Dr. Jocelyne Bloch, a co-supervisor and neurosurgeon at the University of Lausanne in Switzerland, remarked, "It was science fiction in the beginning, but it has become a reality today."
**A New Life**
After a period of training, and possibly because his spinal cord was not completely severed, Ossekm, 40 years old, can now take a few steps on crutches, even without the stimulators. He is able to walk between 100 and 200 meters, equivalent to the length of one or two football fields. Ossekm said in a media call, "For 12 years, I have been trying to stand on my feet again."
**Renewed Hope**
Although Ossekm is the only person whose results using the stimulators have been published, researchers hope to ultimately assist many stroke and spinal cord injury patients in getting up from their wheelchairs. Standing also helps improve functions such as bladder control, blood pressure, and sweating.
**The Beginning**
Researchers discovered in the 1980s that stimulators could improve movement in individuals with specific diseases and injuries. Over the past twelve years, several medical groups have worked to better understand the signals between the brain and muscles, enabling more precise implantation of stimulators to maximize their effect. The new research, published in Nature, is the first to stimulate both the spinal cord and brain, allowing for the re-establishment of signals disrupted due to his injury. The pulses are timed to allow Ossekm to move each leg independently, providing a natural-looking gait rather than the mechanical gait produced by previous stimulation methods, as noted by Courtine, a neuroscientist and professor at the École Polytechnique Fédérale de Lausanne. He added, "The technology is still in its infancy, although it is a remarkable technique."
**Learning to Walk**
Ossekm needed to relearn how to walk naturally using the individual stimulation device. Both Courtine and Bloch described the process as being "like a small child, but he learned quickly and took natural steps on the first day of rehabilitation after the second implant."
**Portable Treatment**
The team plans to shrink the devices necessary to operate the system, which Ossekm currently carries in a backpack. Courtine stated that while this is suitable for laboratory research, it needs to be much smaller to be functional in the real world. The team hopes to launch a clinical trial in about a year, likely in the United States. Stimulation has not yet been approved for patients with spinal cord injuries.

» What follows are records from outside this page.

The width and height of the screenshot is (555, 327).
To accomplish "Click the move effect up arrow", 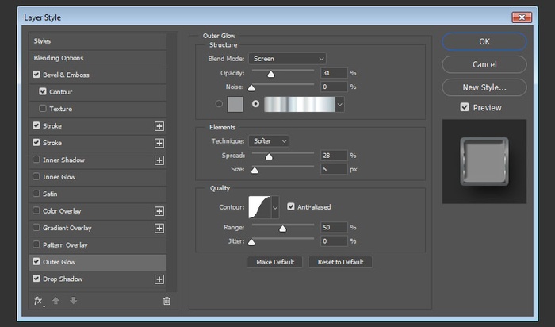I will 56,301.
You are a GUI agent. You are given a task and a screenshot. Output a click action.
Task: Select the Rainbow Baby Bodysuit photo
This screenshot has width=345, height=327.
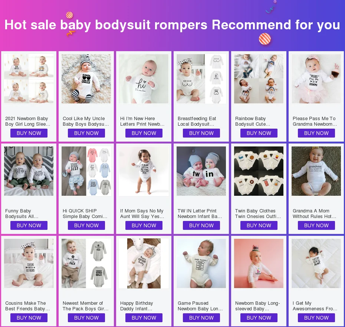pyautogui.click(x=259, y=79)

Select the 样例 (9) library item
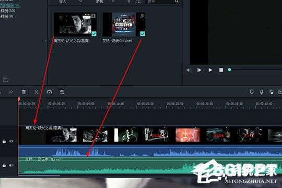tap(7, 16)
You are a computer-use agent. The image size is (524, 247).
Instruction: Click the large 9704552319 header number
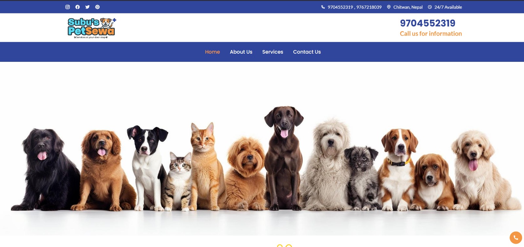click(x=428, y=23)
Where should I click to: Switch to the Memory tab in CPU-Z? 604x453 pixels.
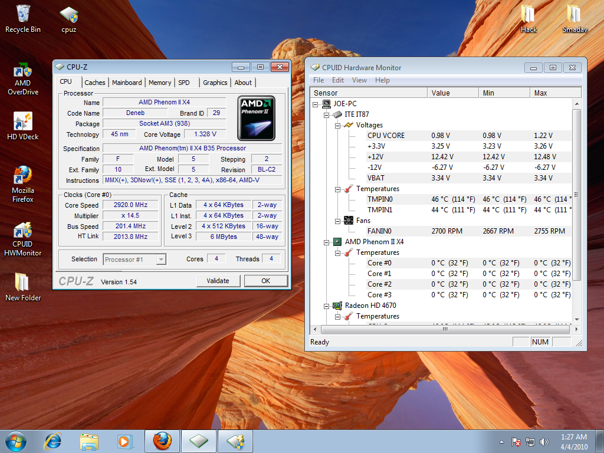tap(159, 83)
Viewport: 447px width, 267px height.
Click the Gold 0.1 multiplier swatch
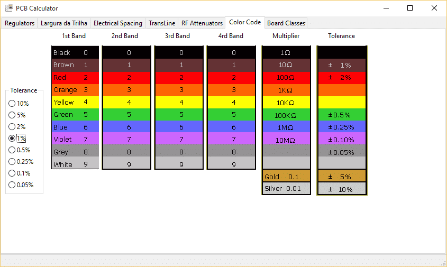pos(286,177)
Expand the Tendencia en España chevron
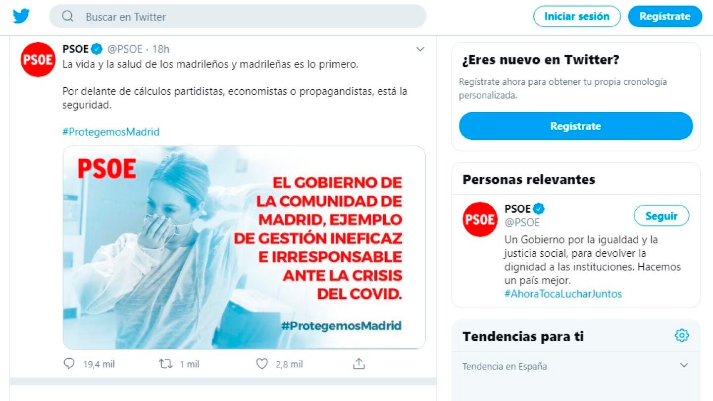Screen dimensions: 713x401 pos(684,365)
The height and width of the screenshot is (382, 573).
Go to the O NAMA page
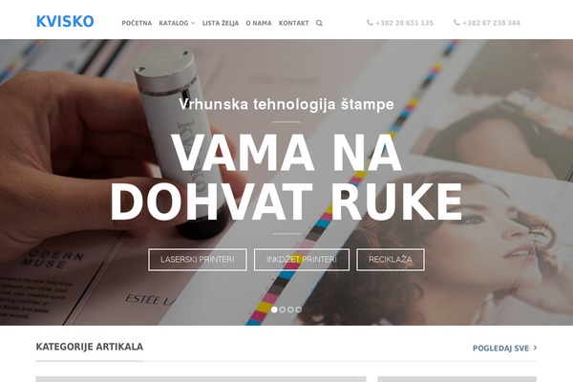259,23
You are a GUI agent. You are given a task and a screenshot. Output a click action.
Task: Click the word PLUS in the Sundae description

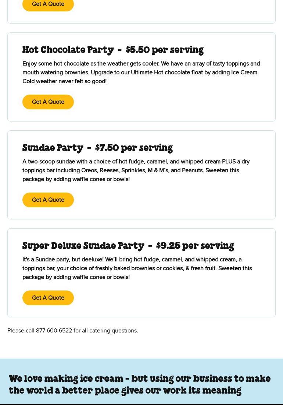(x=229, y=162)
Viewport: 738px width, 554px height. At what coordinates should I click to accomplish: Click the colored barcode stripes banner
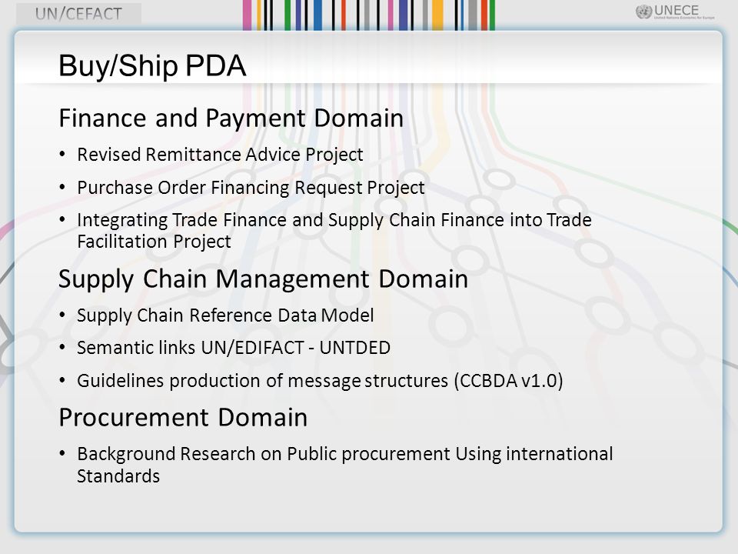(x=368, y=15)
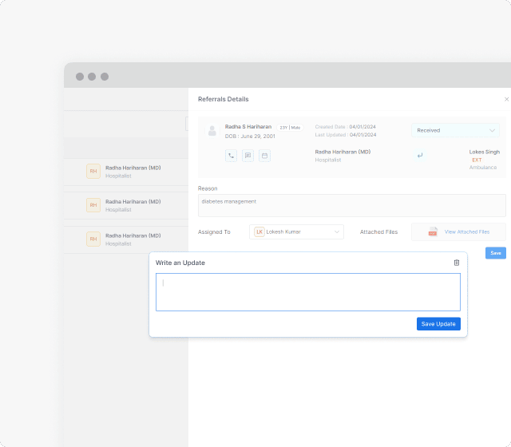Select the first Radha Hariharan (MD) list row
Viewport: 511px width, 447px height.
(133, 172)
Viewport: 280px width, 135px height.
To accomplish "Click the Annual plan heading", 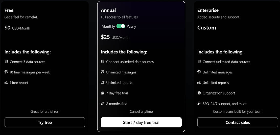I will (x=108, y=10).

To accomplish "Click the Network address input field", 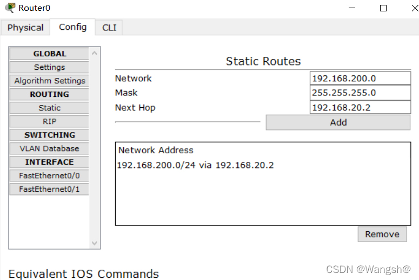I will pyautogui.click(x=360, y=79).
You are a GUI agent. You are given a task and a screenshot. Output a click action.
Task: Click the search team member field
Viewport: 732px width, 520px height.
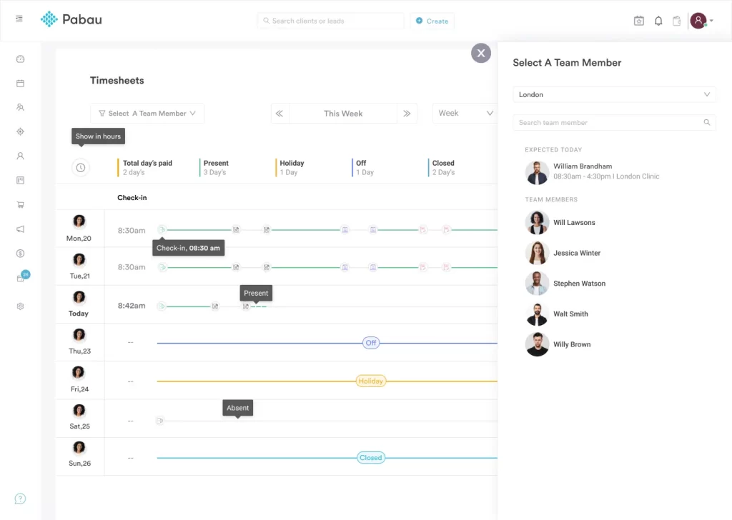(614, 122)
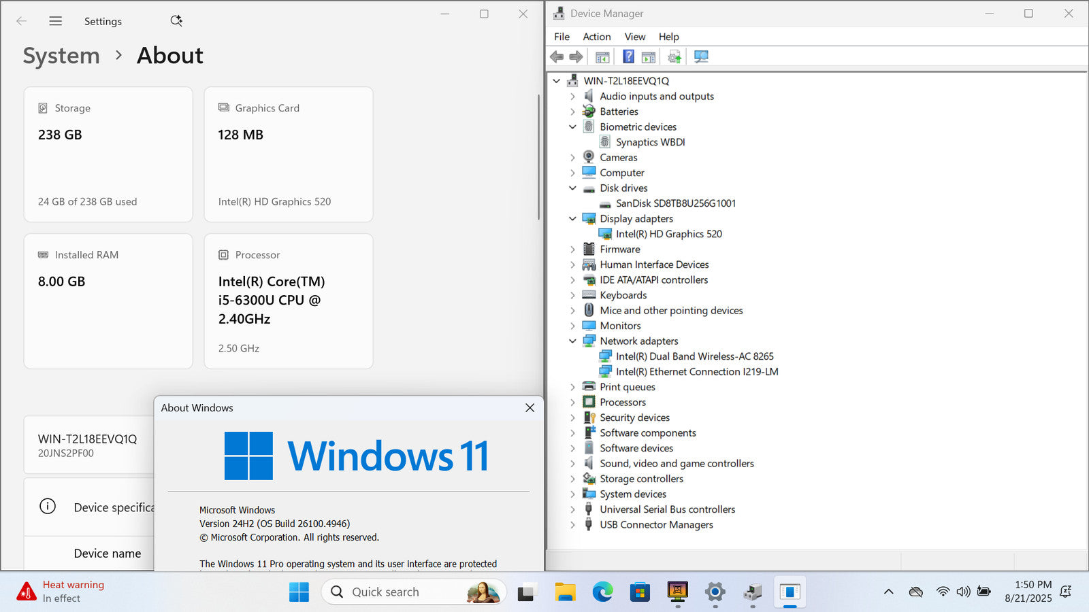1089x612 pixels.
Task: Click the Show/Hide Action Pane toolbar icon
Action: pos(649,57)
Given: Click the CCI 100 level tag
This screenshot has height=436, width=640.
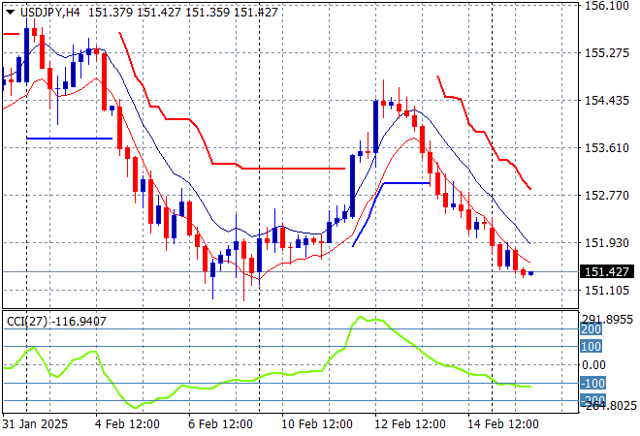Looking at the screenshot, I should 592,346.
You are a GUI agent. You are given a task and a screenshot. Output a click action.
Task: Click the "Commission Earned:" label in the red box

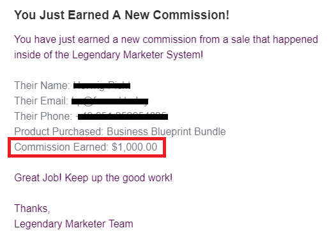(x=61, y=147)
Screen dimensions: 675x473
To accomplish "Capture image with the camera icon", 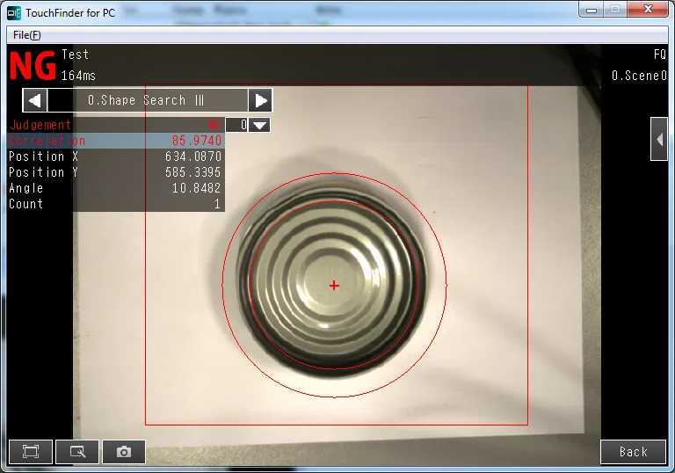I will pos(124,452).
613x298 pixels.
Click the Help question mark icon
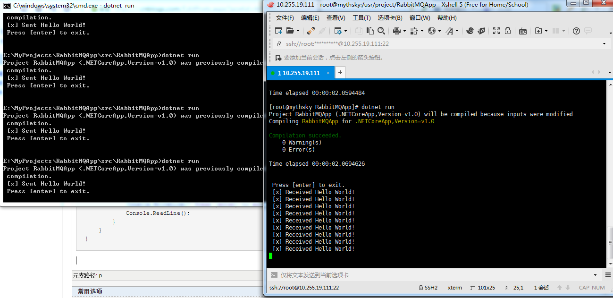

The team described the process as follows: "If your brain does not know where your body parts are, how can it generate a complex pattern to tell you to reach where you want to go."
**Natural Sensation**
Ossekm confirmed that he now has a sense close to normal feeling in his left leg and can feel that he is exerting pressure on the ground with his right foot while walking, "allowing me to take a good step."